#### EXERCISE DETAILS:
Two lines in the data below mark the range: the one with "Accueil (32, 2547)" and the one with "nhà máy thép". Return both, along with every line between them, exactly.

BEGIN

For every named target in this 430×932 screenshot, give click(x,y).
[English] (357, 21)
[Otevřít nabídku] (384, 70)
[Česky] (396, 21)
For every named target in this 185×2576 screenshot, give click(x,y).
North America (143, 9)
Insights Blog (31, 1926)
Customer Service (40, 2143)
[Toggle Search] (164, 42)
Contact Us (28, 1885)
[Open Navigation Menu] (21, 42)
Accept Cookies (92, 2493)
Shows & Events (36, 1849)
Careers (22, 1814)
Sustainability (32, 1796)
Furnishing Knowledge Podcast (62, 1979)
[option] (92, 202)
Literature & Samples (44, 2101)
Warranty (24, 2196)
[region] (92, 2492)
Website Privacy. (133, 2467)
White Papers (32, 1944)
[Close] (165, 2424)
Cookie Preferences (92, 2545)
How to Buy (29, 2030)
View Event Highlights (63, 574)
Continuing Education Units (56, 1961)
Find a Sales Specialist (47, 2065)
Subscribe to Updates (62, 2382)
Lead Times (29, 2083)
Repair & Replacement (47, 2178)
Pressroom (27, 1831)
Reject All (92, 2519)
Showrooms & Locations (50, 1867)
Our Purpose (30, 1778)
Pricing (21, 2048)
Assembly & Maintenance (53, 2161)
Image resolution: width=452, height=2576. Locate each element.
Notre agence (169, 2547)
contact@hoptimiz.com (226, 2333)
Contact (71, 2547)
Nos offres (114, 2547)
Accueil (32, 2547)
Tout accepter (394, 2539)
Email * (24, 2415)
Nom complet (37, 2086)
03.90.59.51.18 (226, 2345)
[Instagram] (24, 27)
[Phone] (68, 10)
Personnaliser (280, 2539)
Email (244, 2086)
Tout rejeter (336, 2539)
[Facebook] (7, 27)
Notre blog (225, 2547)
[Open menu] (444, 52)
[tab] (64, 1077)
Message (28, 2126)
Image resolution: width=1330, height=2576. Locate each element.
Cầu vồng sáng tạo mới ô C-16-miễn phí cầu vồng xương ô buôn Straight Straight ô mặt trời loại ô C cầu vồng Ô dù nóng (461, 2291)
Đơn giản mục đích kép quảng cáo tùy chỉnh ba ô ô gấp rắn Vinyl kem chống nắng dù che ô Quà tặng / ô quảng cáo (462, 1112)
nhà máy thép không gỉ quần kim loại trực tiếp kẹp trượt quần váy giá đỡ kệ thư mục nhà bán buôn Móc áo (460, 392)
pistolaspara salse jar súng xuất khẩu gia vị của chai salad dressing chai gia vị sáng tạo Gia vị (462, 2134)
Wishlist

END

#### RESULT BELOW:
Accueil (32, 2547)
Tout accepter (394, 2539)
Email * (24, 2415)
Nom complet (37, 2086)
03.90.59.51.18 (226, 2345)
[Instagram] (24, 27)
[Phone] (68, 10)
Personnaliser (280, 2539)
Email (244, 2086)
Tout rejeter (336, 2539)
[Facebook] (7, 27)
Notre blog (225, 2547)
[Open menu] (444, 52)
[tab] (64, 1077)
Message (28, 2126)
Image resolution: width=1330, height=2576. Locate each element.
Cầu vồng sáng tạo mới ô C-16-miễn phí cầu vồng xương ô buôn Straight Straight ô mặt trời loại ô C cầu vồng Ô dù nóng (461, 2291)
Đơn giản mục đích kép quảng cáo tùy chỉnh ba ô ô gấp rắn Vinyl kem chống nắng dù che ô Quà tặng / ô quảng cáo (462, 1112)
nhà máy thép không gỉ quần kim loại trực tiếp kẹp trượt quần váy giá đỡ kệ thư mục nhà bán buôn Móc áo (460, 392)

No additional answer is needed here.